Goodyear City Council

Goodyear City Council will vote this month on a budget beginning July 1 that includes $180 million for the general fund. Despite sales-tax revenues declining due to COVID-19, the city expects construction revenues to help pay for fire and police salary increases and new hires.

Despite a pandemic that has put a significant hit on revenues, Goodyear is moving forward with a budget that represents a 15% increase over the current city budget.

City representatives say residential and commercial growth is more than making up for a loss in sales-tax revenue caused by COVID-19.

At a May 4 study session on the proposed budget, Goodyear Finance Manager Lauri Wingenroth said cancellation of Spring Training resulted in the city losing $900,000 in direct revenues from ticket sales.

The COVID-19 revenue hit to Goodyear did not stop there.

 Wingenroth said the areas most impacted by the results of the response to the pandemic were sales tax revenues—which were expected to fuel half of the city’s general fund.

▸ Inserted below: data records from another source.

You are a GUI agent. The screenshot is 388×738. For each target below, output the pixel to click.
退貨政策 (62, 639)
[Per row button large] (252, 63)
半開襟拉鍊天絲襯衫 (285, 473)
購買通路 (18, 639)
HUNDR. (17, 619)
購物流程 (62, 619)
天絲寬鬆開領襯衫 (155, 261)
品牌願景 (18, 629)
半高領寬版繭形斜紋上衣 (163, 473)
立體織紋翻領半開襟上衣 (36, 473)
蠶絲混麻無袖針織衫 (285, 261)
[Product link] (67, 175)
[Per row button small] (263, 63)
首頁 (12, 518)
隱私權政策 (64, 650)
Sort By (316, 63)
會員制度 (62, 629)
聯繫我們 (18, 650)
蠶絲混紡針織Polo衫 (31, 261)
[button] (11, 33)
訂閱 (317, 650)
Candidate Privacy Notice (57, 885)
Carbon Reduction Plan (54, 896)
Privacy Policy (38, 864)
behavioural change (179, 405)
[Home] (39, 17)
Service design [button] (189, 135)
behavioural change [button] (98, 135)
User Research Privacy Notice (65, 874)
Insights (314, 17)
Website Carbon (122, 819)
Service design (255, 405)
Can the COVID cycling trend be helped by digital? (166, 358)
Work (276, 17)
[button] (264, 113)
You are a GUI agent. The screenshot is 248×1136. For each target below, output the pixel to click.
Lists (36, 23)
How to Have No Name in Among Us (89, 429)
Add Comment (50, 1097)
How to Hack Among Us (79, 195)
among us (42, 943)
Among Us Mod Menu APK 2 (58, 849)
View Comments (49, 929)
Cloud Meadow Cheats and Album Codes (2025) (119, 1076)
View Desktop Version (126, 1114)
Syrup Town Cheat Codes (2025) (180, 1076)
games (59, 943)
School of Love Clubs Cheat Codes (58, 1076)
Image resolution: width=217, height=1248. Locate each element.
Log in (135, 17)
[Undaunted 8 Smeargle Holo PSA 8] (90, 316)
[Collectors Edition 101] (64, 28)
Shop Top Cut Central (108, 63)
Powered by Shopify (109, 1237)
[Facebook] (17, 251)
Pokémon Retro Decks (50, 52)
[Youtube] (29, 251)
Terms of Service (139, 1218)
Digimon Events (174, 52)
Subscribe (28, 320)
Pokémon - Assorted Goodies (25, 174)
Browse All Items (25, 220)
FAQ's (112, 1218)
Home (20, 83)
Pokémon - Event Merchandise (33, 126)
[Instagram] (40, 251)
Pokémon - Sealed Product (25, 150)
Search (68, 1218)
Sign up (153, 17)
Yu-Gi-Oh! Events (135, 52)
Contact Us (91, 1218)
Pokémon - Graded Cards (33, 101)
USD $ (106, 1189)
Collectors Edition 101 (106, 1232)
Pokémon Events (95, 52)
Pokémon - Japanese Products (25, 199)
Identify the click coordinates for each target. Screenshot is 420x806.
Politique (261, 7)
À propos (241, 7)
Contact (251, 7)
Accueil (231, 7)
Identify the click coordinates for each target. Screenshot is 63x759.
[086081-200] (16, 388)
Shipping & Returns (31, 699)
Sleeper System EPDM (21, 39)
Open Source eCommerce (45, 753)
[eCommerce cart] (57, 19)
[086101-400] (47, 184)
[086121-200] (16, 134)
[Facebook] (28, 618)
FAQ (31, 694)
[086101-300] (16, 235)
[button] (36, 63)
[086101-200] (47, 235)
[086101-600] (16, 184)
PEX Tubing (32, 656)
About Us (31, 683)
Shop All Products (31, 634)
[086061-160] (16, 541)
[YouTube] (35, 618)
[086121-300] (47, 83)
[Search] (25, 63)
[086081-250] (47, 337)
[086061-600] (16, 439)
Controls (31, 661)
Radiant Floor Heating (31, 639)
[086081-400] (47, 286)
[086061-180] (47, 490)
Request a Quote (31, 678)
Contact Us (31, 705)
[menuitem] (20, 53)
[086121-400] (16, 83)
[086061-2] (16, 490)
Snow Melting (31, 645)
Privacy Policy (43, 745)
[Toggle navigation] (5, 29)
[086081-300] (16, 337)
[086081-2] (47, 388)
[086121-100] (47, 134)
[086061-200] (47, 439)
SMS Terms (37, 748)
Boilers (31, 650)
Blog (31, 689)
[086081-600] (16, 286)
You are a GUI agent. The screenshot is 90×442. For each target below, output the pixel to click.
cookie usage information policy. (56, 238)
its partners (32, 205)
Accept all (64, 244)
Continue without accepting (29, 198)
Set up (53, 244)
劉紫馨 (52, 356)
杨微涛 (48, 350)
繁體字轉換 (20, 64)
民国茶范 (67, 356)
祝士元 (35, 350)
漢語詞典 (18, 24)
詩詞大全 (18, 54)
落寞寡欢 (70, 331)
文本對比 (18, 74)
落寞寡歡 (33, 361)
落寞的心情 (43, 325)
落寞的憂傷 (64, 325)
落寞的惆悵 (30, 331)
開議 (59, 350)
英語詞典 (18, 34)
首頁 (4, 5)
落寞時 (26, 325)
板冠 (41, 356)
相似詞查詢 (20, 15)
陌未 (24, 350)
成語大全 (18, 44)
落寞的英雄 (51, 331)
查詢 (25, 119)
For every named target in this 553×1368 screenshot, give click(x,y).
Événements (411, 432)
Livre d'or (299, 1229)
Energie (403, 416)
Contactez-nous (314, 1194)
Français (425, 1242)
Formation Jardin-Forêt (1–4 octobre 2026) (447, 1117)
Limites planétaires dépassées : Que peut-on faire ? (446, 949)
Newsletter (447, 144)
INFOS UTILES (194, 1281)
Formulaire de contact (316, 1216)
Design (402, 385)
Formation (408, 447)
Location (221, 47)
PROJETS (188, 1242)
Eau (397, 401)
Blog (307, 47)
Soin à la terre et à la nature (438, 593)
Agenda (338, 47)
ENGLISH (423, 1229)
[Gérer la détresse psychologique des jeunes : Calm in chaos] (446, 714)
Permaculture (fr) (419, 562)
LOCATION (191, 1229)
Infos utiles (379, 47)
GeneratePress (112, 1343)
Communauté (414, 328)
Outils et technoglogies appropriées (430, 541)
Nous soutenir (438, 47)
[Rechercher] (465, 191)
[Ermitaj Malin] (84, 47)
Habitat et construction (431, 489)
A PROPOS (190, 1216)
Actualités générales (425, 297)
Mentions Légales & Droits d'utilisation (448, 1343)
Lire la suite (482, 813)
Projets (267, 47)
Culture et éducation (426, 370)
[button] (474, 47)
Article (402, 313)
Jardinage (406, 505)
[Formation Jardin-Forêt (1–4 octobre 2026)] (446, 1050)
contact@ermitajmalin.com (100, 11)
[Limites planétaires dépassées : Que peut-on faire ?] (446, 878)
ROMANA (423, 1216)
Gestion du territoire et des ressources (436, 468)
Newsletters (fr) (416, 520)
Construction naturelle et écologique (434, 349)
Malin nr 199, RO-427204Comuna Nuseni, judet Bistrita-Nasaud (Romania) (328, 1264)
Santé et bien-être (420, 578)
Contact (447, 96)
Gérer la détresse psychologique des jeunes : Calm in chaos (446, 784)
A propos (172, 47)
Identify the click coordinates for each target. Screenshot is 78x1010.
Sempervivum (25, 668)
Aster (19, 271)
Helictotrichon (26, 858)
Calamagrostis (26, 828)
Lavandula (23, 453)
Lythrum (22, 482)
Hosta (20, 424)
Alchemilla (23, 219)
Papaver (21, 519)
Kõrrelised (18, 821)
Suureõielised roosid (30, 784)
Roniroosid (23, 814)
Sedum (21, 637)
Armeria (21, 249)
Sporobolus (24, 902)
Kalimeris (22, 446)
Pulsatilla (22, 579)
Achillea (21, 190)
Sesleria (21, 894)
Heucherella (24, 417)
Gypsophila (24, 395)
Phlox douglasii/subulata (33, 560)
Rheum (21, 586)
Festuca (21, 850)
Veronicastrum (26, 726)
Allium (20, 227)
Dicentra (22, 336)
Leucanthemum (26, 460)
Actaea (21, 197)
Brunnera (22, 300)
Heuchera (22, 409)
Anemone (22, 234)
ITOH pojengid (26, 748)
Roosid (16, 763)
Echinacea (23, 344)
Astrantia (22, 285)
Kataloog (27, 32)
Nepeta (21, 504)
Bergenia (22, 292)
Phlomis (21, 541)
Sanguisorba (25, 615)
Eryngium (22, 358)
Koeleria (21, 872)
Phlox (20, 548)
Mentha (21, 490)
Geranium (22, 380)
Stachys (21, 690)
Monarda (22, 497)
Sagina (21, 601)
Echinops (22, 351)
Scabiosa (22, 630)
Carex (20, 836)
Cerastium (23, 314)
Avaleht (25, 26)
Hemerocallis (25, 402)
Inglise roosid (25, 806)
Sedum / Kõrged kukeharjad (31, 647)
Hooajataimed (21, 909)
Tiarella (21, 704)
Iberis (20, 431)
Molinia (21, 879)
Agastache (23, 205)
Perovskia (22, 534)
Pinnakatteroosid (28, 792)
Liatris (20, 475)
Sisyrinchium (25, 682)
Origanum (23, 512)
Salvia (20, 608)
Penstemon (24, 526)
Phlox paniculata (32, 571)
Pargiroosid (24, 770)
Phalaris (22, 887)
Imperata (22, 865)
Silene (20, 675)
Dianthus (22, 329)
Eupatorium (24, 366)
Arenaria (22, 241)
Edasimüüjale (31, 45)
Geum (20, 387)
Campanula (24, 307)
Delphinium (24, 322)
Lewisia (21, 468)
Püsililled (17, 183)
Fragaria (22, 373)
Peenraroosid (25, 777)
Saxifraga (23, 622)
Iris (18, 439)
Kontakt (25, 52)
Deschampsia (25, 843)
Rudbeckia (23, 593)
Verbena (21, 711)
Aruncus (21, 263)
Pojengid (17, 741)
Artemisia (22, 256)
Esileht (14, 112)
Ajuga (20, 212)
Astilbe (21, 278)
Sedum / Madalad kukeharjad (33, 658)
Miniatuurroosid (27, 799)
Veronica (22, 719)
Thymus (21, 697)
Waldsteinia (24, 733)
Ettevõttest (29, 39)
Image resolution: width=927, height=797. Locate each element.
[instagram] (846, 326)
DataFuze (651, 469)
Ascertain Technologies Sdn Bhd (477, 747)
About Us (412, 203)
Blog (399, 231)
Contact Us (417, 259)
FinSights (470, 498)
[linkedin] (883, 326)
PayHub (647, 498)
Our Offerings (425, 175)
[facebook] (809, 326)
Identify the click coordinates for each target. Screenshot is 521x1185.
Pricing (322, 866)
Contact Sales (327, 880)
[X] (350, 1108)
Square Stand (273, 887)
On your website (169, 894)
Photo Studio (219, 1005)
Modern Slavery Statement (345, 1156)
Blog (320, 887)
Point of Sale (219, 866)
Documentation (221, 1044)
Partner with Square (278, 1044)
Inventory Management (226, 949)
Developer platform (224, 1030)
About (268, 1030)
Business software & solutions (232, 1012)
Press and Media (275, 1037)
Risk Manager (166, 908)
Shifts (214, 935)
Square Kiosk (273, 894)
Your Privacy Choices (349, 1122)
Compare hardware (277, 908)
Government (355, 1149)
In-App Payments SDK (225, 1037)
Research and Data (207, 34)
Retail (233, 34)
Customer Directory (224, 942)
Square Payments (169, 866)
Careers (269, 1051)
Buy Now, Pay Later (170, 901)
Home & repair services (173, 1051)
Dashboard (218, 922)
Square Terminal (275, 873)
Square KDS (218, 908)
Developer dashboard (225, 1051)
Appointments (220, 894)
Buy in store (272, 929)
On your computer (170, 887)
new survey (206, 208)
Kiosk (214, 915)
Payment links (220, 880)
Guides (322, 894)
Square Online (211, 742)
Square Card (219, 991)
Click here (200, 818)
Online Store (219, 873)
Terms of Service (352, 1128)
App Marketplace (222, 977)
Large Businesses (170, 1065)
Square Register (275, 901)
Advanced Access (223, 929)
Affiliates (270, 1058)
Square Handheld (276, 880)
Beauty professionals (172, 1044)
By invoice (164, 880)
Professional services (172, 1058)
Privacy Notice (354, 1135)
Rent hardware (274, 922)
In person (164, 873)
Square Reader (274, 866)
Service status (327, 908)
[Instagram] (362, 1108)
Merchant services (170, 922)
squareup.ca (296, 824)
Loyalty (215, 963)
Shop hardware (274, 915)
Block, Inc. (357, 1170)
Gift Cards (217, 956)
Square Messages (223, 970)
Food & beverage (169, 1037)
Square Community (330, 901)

At the same May 4 meeting, City Manager Julie Arendall unveiled a proposed budget for the fiscal year that begins July 1. Goodyear City Council is scheduled to vote on the budget at its June 8 and June 22 meetings.

“The fiscal year 2021 all fund budget totals $589.9 million. This represents an increase of $75.6 million from the prior year,” Arendall told Goodyear City Council.

Goodyear’s budget for the current year ending June 30 includes $161 million for the general fund. Five years ago, the general fund budget was $108 million.

Arendall said next year’s general fund budget will be $180 million. That includes $27 million for the Goodyear Police Department and $22 million for the Goodyear Fire Department.

“The recommended budget includes for represented sworn police and fire employees a 2.5% market adjustment, and for those not at the top of their pay range, a 5% step increase as provided in tentative collective bargaining proposals,” Arendall said.

“Costs to open the new recreation campus projects, to meet existing obligations including proposed labor agreements and to make a one-time payment to non-represented employees, are included in this proposed budget,” Arendall said.

Despite the pandemic’s economic impact around the world, Arendall was confident Goodyear would continue on strong footing.

“The proposed budget has sufficient capacity to use higher revenues from development activity above the base budget to continue funding or add positions as we evaluate and experience the actual impacts of COVID-19 on development activity,” she said.

Despite expected “sharp declines in local sales taxes,” revenues are expected to grow.

The reason: residential and commercial building.

 Arendall said construction sales tax collections are more than double last year and non-construction sales taxes are up 18% over the same months in the prior year.

“These strong revenues in excess of the budgeted level in the first eight months of the year are expected to sustain the city’s general fund budget for the balance of fiscal year 2020,” Arendall wrote in a lengthy report.

“Even with the significant projected revenue reductions, our year-end general fund revenue estimates are still slightly above the budgeted level.”

She said her proposed budget adds 26 full-time equivalent positions, bringing the total of full-time Goodyear workers to 707.

And the city plans to move ahead with major capital improvements “because it means spending in the community, which is good for Goodyear’s economy,” Wingenroth said.

Projects include a recreation campus, two fire stations, Civic Square at Estrella Falls, and a water-improvement project.